Figurato, a font for figured bass


Figurato is a new specialist font for figured bass notation. It allows for easy input of multiple vertically stacked numbers and accidentals. It can be used in all major commercial desktop notation software, regardless of whether the program supports figured bass notation natively.

The font is available for free on GitHub. Incidentally, Philip Rothman has bundled Figurato with the latest update of the free Norfolk suite of music fonts for Sibelius, too (if you’ve already downloaded the latest Norfolk update, you don’t need to download Figurato separately).

Read on here if you’re interested in a quick outline of the functionality.


Of all the major notation packages, the two open source projects Musescore and Lilypond offer native support for figured bass. Sibelius supports it non-semantically through the Figured bass text style and a special font. Finale and Dorico do not (at least not yet). Understandably so, some of you might say, ’cause who on earth needs figured bass anymore? (Your thoughts exactly? Feel free to skip this post, no hard feelings, and see you around next time.)

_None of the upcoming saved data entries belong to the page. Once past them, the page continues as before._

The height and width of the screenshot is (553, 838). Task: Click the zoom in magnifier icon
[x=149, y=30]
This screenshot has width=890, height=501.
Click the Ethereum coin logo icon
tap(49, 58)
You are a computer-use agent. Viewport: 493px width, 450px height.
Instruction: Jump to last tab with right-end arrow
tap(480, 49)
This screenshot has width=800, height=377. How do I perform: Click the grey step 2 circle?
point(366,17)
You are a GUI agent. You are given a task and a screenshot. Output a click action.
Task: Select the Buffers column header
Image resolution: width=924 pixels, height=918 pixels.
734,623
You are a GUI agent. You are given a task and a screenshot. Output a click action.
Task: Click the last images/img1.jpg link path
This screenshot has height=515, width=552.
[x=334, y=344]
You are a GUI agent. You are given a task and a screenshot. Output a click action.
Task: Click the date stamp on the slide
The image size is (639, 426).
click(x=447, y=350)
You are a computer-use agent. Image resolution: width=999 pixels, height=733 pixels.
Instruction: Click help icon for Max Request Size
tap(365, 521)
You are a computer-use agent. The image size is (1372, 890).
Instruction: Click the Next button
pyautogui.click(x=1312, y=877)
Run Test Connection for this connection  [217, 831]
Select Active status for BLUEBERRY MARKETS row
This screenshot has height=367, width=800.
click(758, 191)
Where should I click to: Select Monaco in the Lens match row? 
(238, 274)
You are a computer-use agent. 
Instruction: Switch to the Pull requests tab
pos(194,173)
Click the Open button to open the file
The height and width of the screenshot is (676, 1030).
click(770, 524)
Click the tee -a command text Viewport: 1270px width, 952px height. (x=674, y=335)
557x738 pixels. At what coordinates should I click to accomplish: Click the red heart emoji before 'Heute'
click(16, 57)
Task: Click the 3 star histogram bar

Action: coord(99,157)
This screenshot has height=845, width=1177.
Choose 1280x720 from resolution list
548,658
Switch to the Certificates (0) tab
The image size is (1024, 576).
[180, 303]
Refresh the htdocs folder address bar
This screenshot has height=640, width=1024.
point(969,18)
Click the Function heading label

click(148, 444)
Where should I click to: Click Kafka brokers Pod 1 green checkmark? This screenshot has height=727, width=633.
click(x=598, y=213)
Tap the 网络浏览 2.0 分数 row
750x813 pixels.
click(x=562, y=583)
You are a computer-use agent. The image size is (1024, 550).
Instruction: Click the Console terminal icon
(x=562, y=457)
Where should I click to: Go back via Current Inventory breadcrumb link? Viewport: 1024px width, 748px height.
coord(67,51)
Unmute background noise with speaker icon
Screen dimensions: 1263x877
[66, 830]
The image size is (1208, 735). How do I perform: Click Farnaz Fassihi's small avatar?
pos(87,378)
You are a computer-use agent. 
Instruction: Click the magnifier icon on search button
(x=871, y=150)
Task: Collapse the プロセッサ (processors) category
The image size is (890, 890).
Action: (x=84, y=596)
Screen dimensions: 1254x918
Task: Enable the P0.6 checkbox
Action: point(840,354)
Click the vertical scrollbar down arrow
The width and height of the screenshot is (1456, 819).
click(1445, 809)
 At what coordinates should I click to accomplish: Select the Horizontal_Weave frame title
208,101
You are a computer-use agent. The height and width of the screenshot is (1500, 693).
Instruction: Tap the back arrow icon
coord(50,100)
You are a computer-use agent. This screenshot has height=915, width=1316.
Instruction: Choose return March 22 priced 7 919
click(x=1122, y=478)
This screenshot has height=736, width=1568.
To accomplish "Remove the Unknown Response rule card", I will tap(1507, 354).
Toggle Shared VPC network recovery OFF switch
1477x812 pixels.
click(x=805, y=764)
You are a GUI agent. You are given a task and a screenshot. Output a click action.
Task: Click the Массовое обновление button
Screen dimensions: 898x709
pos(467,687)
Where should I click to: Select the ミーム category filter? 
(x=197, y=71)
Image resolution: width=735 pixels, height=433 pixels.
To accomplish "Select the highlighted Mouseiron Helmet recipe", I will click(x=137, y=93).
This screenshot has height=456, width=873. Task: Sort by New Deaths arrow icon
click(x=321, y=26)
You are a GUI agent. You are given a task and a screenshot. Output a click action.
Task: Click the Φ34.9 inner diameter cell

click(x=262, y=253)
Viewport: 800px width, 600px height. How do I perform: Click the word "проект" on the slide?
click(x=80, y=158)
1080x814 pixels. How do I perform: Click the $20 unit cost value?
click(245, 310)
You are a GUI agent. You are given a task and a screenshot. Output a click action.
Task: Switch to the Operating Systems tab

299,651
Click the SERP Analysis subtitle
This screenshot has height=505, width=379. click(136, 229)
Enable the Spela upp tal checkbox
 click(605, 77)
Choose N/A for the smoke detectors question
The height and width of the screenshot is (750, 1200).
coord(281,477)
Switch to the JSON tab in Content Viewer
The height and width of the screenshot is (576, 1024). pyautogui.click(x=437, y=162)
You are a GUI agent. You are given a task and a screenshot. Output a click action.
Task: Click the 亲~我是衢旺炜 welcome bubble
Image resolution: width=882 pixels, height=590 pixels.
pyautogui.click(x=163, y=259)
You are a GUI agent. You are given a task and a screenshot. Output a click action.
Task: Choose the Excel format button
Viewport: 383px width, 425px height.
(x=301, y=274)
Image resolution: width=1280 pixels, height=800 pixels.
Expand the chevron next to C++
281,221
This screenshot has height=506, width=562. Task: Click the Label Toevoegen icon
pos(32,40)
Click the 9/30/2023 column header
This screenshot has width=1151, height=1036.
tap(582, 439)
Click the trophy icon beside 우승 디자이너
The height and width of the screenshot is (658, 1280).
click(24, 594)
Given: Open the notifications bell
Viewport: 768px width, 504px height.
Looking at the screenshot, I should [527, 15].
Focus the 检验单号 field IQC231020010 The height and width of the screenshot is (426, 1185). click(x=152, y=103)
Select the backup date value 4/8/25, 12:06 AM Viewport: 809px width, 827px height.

Fair enough — most contemporary composers will hardly miss figured bass. But there’s a vibrant community of musicians that perform, study, research and publish baroque music; and for the purposes of music theory classes, even for quick harmonic sketches when composing tonal music those intriguing numbers have their uses as much today as they did 350 years ago. Come to think of it, if we count the absolute numbers there are probably more people today who can read and play figured bass than in the baroque era!

Now, it should be noted that the developers at Steinberg have already promised that Dorico will have a semantic figured bass feature at some point. There is, however, no clear picture as to when it will come.

Another specialist font: why?

All this is not to say that it’s currently impossible to create figured bass notation in these programs — quite the contrary. For instance, in Finale you can enter figured bass notation through the Lyrics tool via the Finale Numerics font, introduced in 2012. But it’s a laborious process and unless the engraver cares to diligently build and arrange the figures one at a time the results are likely to look a bit crude compared to hand-engraved editions of the 19th and 20th century – let alone the magnificent, almost gestural figures in Bach’s own handwriting!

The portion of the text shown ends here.